5,000 YEARS OF INTEREST RATES
3000 BC → 2026 AD • Based on BoE Chief Economist Andy Haldane's "Stuck" speech • Homer & Sylla dataset
"Interest rates appear to be lower than at any time in the past 5,000 years" — Andy Haldane, Bank of England, June 2015
Sources: Haldane (2015) "Stuck" BoE • Homer & Sylla (2005) 4th Ed • Hills/Thomas/Dimsdale (BoE) • FRED
THE 5,000-YEAR GRAND NARRATIVE
Ancient Era
3000 BC – 200 BC  |  33% → 8%

Rates fell from 33% (Sumerian barley) to 8% (Hellenistic) as credit systems matured from clay tablets to Greek temple banking.
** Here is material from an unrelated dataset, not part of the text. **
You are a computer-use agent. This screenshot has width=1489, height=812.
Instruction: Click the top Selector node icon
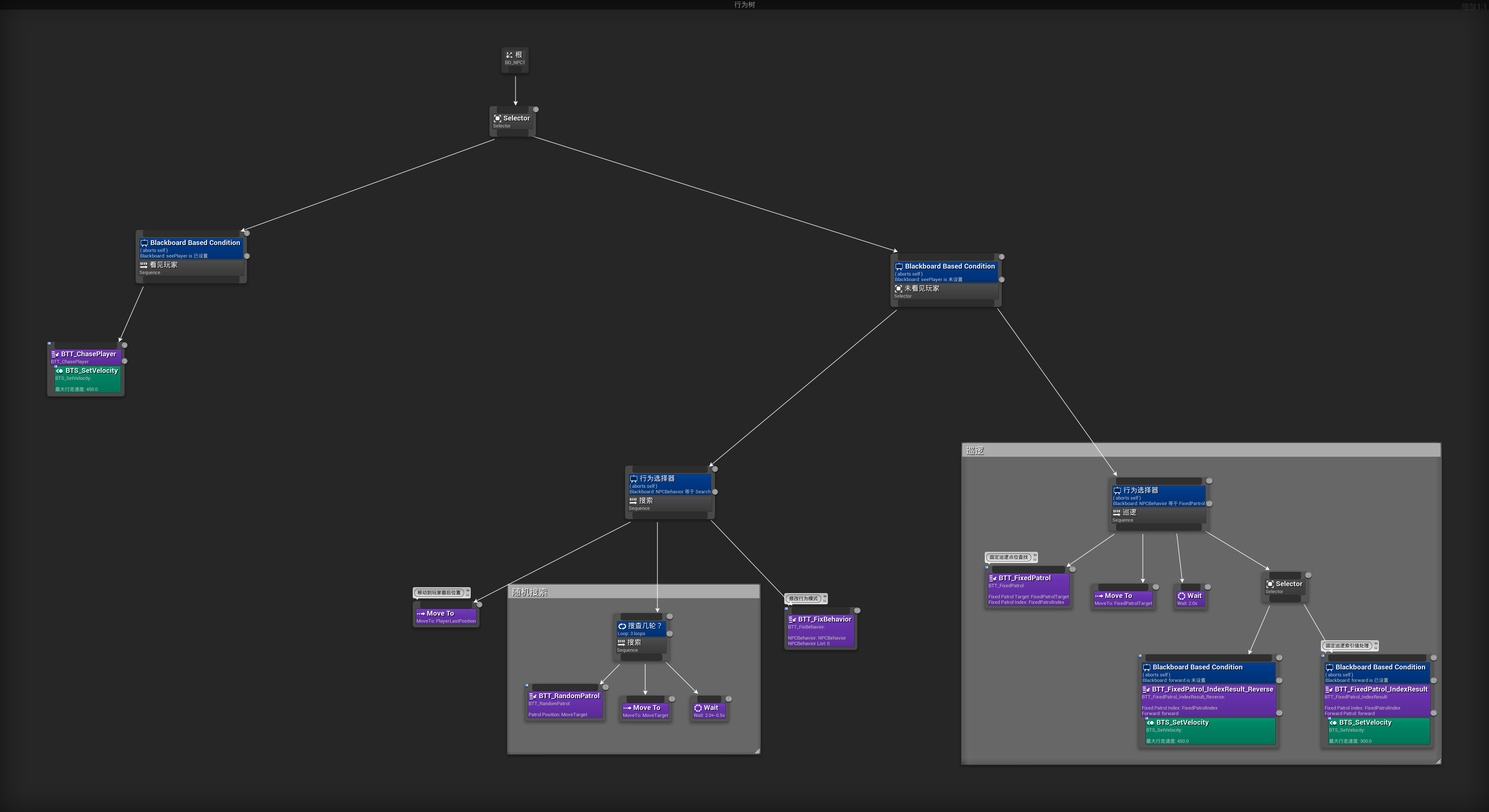(x=497, y=119)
The Code of Hammurabi (1772 BC) was the first known interest rate regulation.

Roman/Byzantine
200 BC – 1000 AD  |  4% → 12%

Pax Romana drove rates to 4% — the ancient world's low. The fall of Rome sent rates surging. Byzantine legal limits kept rates ~8-12% through the Dark Ages.

Medieval → Dutch
1000 – 1700 AD  |  20% → 3%

Italian banking innovation drove the longest decline: 20% to 5% over 250 years. Then Dutch financial revolution created the first modern capital market, pushing rates to 3%.

Modern Era
1700 – 2026 AD  |  6% → 16.4% → 0.08%

The most volatile period in 5,000 years. Both the all-time peak (16.4%, Volcker 1981) AND trough (0.08%, COVID 2021) occurred within 40 years of each other.